Kepala Kantor Wilayah Kementerian Hukum dan Hak Asasi Manusia DIY Rusdiyanto menyatakan cukup lega dengan pengakuan dari pelaku penem­bakan empat tahanan di lembaga pemasyarakat Cebongan, Sleman pada 23 Maret dinihari lalu. Namun dia mem­inta agar proses hukum terus berlanjut. "Meskipun sudah ada pengakuan pelaku, proses hukum harus tetap berlanjut," kata Rusdiyanto.

Dia melanjutkan, "Seperti yang dijan­jikan Pak Unggul (Ketua Tim Investigasi TNI AD Brigadir Jenderal Unggul Yudhoyono), bahwa pekaku akan ditang­ani Denpom."
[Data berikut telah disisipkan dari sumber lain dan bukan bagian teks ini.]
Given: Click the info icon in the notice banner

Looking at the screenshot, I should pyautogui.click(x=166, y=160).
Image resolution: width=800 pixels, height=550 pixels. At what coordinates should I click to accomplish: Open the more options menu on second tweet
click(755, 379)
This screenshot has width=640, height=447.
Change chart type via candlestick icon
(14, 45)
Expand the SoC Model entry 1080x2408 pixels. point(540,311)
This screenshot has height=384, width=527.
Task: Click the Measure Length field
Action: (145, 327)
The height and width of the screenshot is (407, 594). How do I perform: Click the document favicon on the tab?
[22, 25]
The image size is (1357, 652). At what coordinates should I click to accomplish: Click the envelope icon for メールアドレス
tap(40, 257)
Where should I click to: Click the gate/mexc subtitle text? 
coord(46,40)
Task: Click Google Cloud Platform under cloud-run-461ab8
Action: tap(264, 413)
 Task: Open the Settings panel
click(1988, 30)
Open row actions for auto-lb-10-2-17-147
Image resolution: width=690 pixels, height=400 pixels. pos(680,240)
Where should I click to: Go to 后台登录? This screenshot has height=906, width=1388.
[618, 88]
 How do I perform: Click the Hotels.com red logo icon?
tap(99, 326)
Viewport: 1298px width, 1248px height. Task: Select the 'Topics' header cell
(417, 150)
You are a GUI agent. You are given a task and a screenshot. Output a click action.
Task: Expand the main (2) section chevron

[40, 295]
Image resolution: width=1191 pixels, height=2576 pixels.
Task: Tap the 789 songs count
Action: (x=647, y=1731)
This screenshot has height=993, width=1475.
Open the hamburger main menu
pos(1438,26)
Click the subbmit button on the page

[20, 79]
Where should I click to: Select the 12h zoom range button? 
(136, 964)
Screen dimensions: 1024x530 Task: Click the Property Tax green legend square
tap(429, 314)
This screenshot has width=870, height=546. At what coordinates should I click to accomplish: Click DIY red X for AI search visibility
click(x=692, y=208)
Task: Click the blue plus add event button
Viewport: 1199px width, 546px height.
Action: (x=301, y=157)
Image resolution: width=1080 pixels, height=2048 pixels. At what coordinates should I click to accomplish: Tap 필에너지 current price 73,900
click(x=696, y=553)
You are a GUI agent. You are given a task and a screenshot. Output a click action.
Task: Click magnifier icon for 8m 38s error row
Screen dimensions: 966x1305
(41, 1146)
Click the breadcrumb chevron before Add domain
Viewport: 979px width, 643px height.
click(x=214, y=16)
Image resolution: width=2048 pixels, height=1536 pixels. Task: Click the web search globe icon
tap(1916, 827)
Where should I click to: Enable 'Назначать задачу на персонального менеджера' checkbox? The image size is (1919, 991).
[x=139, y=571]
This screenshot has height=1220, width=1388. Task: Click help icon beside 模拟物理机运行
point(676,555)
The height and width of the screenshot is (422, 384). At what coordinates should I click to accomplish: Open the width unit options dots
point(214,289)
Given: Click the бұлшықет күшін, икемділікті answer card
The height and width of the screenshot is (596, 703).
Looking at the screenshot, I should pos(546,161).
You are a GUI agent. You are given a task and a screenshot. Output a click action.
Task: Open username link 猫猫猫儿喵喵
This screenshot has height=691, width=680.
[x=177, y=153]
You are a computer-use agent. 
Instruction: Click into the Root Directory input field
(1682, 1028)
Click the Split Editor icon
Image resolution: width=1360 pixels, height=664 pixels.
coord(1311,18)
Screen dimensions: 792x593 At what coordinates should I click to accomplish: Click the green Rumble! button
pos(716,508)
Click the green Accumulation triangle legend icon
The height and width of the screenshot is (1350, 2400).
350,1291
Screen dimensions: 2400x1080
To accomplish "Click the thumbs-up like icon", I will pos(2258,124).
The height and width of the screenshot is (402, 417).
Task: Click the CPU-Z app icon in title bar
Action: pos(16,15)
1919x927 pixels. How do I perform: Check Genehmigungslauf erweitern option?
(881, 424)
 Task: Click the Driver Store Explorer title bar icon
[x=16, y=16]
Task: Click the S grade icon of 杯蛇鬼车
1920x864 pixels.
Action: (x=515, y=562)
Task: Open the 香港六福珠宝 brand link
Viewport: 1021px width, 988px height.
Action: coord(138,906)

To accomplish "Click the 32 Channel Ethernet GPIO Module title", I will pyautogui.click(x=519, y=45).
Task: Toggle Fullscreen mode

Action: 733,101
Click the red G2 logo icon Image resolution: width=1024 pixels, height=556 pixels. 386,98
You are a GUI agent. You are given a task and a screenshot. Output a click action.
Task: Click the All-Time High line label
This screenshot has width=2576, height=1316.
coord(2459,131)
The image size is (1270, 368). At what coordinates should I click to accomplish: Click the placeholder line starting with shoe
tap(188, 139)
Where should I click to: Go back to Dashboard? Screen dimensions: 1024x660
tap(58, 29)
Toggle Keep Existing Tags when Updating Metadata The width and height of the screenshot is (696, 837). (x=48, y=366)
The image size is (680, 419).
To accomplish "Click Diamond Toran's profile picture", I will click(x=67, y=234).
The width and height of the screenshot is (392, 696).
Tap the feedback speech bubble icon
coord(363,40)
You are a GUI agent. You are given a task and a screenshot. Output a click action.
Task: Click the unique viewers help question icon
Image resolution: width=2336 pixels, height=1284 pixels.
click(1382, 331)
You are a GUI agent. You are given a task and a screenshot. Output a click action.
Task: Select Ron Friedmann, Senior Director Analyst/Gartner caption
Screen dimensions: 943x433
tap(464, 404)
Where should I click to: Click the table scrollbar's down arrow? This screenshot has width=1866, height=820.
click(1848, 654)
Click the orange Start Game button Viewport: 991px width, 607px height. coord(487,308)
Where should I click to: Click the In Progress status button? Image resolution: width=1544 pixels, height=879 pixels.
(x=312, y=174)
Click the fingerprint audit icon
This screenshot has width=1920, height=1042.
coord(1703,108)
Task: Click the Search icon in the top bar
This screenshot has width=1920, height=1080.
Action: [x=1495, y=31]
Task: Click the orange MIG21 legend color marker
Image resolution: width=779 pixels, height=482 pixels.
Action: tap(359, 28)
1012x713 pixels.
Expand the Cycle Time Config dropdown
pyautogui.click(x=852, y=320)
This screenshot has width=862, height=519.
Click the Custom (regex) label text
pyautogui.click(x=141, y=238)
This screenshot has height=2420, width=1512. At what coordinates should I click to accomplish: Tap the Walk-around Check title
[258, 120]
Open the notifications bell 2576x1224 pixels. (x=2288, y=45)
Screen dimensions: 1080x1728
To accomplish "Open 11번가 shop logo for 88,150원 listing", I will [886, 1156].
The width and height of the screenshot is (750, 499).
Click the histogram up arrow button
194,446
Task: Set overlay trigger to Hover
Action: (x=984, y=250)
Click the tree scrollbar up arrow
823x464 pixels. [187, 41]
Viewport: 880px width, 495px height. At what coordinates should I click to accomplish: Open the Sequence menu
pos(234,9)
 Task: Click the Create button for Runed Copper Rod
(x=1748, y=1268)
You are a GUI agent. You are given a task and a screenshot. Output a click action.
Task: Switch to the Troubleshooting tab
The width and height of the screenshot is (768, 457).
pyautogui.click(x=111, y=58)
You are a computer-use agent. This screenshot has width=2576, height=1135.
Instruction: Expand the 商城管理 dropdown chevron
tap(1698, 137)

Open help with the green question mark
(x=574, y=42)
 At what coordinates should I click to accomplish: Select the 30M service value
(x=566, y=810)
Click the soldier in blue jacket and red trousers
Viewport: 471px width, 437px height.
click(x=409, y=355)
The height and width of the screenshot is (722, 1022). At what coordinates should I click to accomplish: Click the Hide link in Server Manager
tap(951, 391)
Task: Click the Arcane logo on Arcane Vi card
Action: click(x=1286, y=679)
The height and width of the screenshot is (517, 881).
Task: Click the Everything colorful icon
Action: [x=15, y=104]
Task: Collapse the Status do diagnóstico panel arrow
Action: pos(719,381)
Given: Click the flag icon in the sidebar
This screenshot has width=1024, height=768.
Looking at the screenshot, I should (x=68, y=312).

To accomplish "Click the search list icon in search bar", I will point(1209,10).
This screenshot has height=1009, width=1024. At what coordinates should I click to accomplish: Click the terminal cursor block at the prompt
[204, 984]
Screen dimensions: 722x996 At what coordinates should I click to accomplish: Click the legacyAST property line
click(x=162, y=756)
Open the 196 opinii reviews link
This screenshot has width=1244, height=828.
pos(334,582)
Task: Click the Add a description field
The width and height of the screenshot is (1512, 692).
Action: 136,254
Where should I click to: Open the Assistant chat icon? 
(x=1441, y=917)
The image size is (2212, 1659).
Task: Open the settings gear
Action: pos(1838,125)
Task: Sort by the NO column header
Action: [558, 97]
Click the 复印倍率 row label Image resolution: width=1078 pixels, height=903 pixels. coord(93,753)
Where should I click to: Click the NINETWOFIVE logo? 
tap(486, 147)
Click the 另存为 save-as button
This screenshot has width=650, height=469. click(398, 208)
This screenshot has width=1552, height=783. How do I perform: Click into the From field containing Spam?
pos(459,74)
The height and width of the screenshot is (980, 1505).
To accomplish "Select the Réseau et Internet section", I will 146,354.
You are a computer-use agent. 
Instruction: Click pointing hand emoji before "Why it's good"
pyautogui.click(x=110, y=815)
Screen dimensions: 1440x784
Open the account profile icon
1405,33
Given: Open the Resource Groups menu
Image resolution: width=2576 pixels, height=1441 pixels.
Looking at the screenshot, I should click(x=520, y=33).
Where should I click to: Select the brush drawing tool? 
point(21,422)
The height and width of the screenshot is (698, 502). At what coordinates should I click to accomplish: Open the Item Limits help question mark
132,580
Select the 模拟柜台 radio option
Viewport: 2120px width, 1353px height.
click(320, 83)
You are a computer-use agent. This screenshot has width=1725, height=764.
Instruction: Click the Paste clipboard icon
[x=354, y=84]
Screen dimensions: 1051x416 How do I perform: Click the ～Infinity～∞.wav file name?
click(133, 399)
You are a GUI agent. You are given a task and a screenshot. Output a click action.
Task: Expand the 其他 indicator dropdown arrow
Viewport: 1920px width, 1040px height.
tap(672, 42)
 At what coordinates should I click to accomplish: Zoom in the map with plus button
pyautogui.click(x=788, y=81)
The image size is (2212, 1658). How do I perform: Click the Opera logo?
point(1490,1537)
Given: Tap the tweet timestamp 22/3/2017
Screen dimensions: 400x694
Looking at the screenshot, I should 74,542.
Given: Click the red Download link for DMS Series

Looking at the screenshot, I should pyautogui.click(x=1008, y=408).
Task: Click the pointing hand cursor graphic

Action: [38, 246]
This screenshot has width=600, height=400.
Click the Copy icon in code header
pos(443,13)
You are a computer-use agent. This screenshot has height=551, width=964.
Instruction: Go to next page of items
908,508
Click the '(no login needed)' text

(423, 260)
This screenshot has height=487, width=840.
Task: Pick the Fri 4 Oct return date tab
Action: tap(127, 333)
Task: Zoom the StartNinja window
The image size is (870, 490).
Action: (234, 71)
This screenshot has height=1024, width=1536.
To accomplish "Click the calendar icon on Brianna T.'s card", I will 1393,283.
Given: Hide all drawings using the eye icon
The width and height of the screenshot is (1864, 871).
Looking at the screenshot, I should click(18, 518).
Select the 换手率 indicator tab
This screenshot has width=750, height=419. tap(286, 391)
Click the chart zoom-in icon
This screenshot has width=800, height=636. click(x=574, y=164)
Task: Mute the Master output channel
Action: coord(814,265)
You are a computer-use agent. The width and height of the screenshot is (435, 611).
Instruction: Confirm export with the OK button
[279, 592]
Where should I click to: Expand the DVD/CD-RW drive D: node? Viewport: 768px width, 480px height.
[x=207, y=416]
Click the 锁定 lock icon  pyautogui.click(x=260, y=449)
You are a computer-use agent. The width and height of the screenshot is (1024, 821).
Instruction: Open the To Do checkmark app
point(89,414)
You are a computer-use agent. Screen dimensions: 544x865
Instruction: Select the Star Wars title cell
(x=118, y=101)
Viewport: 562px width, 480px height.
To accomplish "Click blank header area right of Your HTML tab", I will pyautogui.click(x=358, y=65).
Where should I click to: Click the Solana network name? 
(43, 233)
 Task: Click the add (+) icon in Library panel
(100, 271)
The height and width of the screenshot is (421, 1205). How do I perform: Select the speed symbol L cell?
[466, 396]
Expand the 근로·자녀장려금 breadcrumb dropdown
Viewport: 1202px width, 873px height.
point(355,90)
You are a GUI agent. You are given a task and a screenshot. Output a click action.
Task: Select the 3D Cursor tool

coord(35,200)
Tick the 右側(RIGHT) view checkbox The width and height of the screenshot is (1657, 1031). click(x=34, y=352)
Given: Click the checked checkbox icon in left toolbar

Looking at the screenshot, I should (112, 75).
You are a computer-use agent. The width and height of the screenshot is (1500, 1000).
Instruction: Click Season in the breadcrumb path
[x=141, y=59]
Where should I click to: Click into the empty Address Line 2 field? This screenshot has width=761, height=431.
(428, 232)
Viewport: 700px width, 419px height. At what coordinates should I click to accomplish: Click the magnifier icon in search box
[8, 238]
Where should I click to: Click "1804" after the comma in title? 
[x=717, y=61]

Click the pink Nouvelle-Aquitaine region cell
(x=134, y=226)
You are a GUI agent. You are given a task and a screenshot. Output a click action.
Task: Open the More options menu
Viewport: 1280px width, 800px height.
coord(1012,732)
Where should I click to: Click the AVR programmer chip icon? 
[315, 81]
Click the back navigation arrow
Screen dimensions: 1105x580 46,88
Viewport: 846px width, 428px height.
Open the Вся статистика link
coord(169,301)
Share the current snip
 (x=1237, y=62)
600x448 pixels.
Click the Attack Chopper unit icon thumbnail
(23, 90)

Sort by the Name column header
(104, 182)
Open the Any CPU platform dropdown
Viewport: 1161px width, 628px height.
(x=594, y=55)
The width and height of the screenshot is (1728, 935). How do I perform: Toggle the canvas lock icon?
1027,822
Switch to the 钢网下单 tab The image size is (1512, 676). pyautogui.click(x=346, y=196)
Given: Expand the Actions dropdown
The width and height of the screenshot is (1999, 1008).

Presiden Susilo Bambang Yudhoyono (SBY) angkat bicara mengenai diungkapnya 11 pelaku penyerangan Lembaga Permasyarakatan Cebongan, Sleman. Sang kepala negara meminta hukum tetap harus ditegakkan. "Para prajurit tampil bertanggung jawab, ksa­tria dan siap menerima sanksi. Bagi saya itu bertanggung jawab, ksatria. Itulah prajurit sejati yang harus ditunjukkan seluruh rakyat Indonesia, mereka bertanggung jawab. Hukum harus ditegakan seadil-adilnya," ujar SBY di masjid Baiturahman, komplek Istana Merdeka, Jl Medan Merdeka Utara, Jumat pekan lalu.

Mengenai penegakan hukum kasus penyerangan LP Cebongan tersebut. SBY meminta TNI dan Polri untuk berkoodinasi. SBY percaya dua institusi tersebut akan dapat bekerja secara profesional."Saya dukung langkah-langkah TNI dan Polri untuk tegakkan hukum dan keadilan, berikan ruang selu­as-luasnya untuk mereka bekerja secara profesional," ujar SBY yang mengenakan baju koko warna putih.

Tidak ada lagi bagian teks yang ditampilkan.